LA CORTE SUPREMA DI CASSAZIONE
SEZIONE TRIBUTARIA
Composta dagli Ill.mi Sigg.ri Magistrati:
Dott. SORRENTINO Federico – Presidente –
Dott. CRUCITTI Roberta – Consigliere –
Dott. CATALDI Michele – rel. Consigliere –
Dott. GUIDA Riccardo – Consigliere –
Dott. D’ORAZIO Luigi – Consigliere –
ha pronunciato la seguente:
ORDINANZA
sul ricorso iscritto al n. 15116/2013 R.G. proposto da:
AGENZIA DELLE ENTRATE, in persona del Direttore Generale pro tempore, rappresentata e difesa ex lege dall’Avvocatura Generale dello Stato, con domicilio in Roma, via dei Portoghesi, n. 12;
– ricorrente –
contro
M.V., rappresentato e difeso, per procura speciale in atti, anche disgiuntamente, dal Prof. Avv. Vincenzo Cesaro e dall’Avv.
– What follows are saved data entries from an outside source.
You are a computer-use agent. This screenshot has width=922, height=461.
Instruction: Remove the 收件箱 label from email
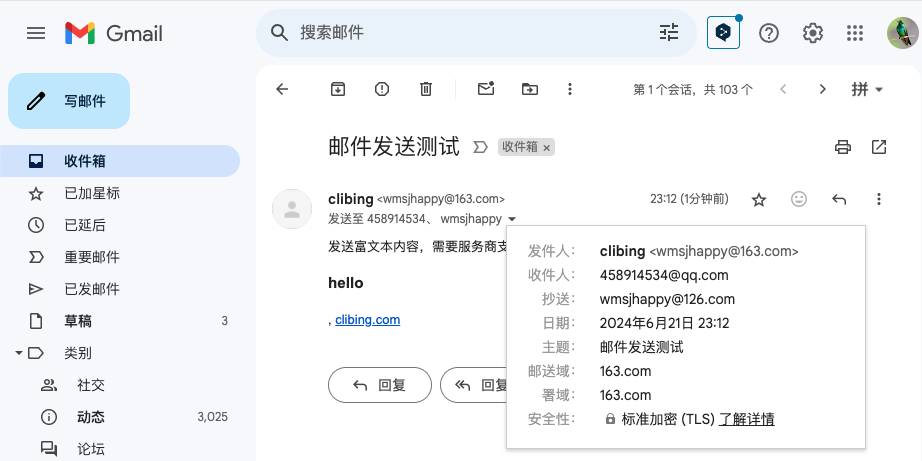(547, 148)
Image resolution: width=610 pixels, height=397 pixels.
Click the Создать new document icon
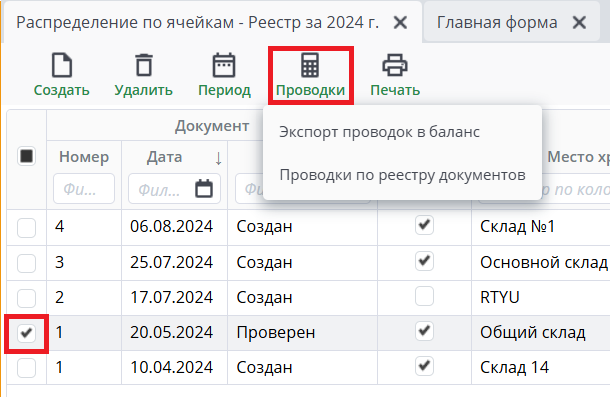(62, 65)
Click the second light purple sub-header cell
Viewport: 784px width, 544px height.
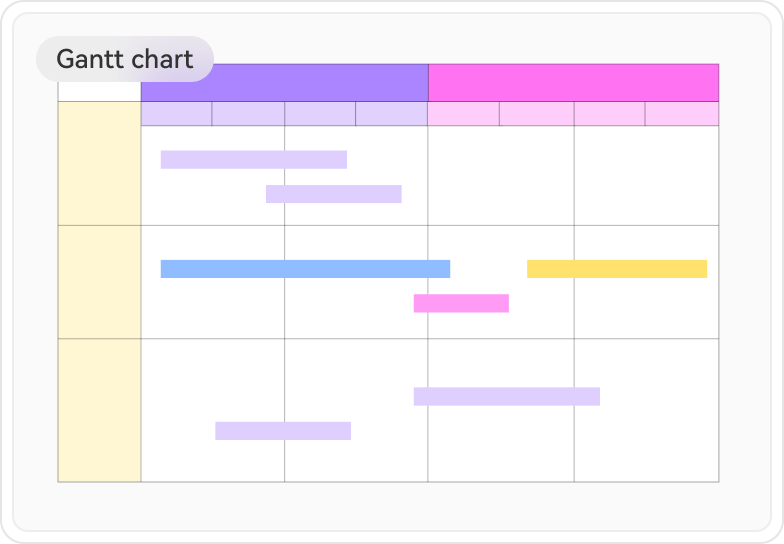(248, 114)
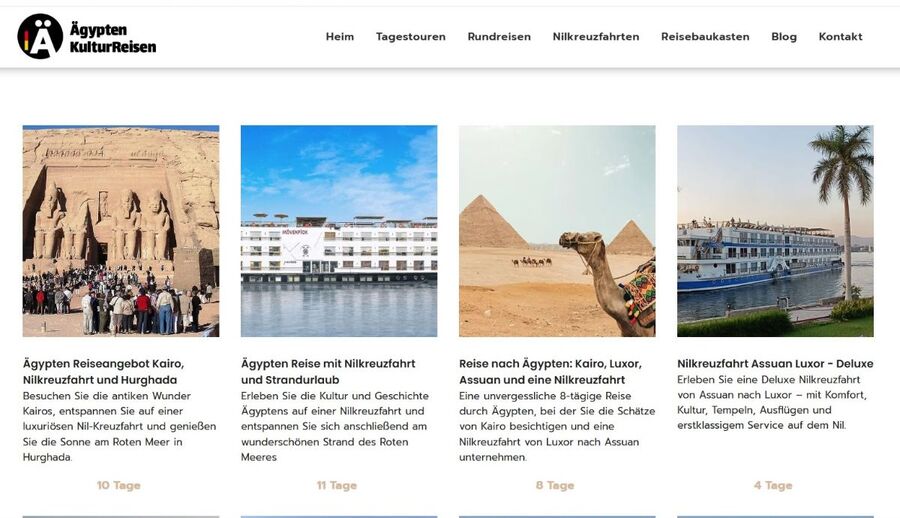Open the Tagestouren menu item
This screenshot has width=900, height=518.
(x=410, y=37)
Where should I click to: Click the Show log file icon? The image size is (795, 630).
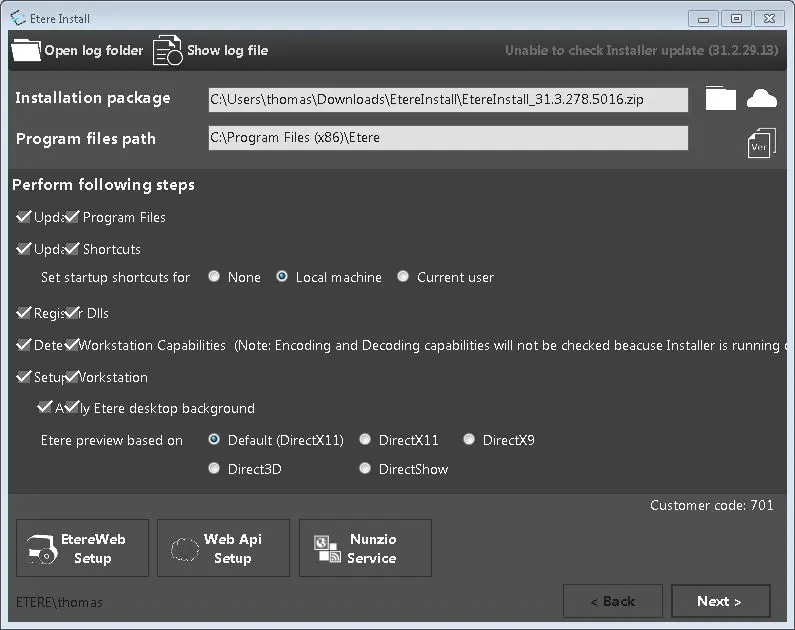[167, 50]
Bruno Cantone, con domicilio eletto presso lo studio del primo in Roma, via Calabria, n. 56;
– controricorrente –
avverso la sentenza della Commissione Tributaria Regionale della Campania n. 476/48/12, depositata il 20 dicembre 2012;
udita la relazione svolta nella camera di consiglio del 21 ottobre 2020 dal Consigliere Michele Cataldi.
RILEVATO
che:
1. L’Agenzia delle Entrate ha notificato a M.V. un avviso di accertamento, in materia di Irpef, relativa all’anno d’imposta 2004, con il quale, ai sensi del D.P.R. 29 settembre 1973, n. 600, art. 41-bis, recuperava a tassazione la plusvalenza conseguita dal contribuente attraverso l’incasso dei corrispettivi della vendita a terzi di due appartamenti e di due garage, realizzati dalla Edilcasa Immobiliare s.r.l. sul terreno già di proprietà dello stesso M., che lo aveva venduto alla predetta società verso il prezzo così convenuto:
a) corrispettivo dichiarato in atti di Lire 80.000.000;
b) corrispettivo, non dichiarato in atti, ma concordato in una scrittura privata tra le parti, rinvenuta dalla Guardia di Finanza nel corso di una verifica nei confronti della medesima s.r.l., che lo stesso M. avrebbe ricavato dalle vendite di due appartamenti e di due garage costruiti dalla Edilcasa Immobiliare sul terreno de quo.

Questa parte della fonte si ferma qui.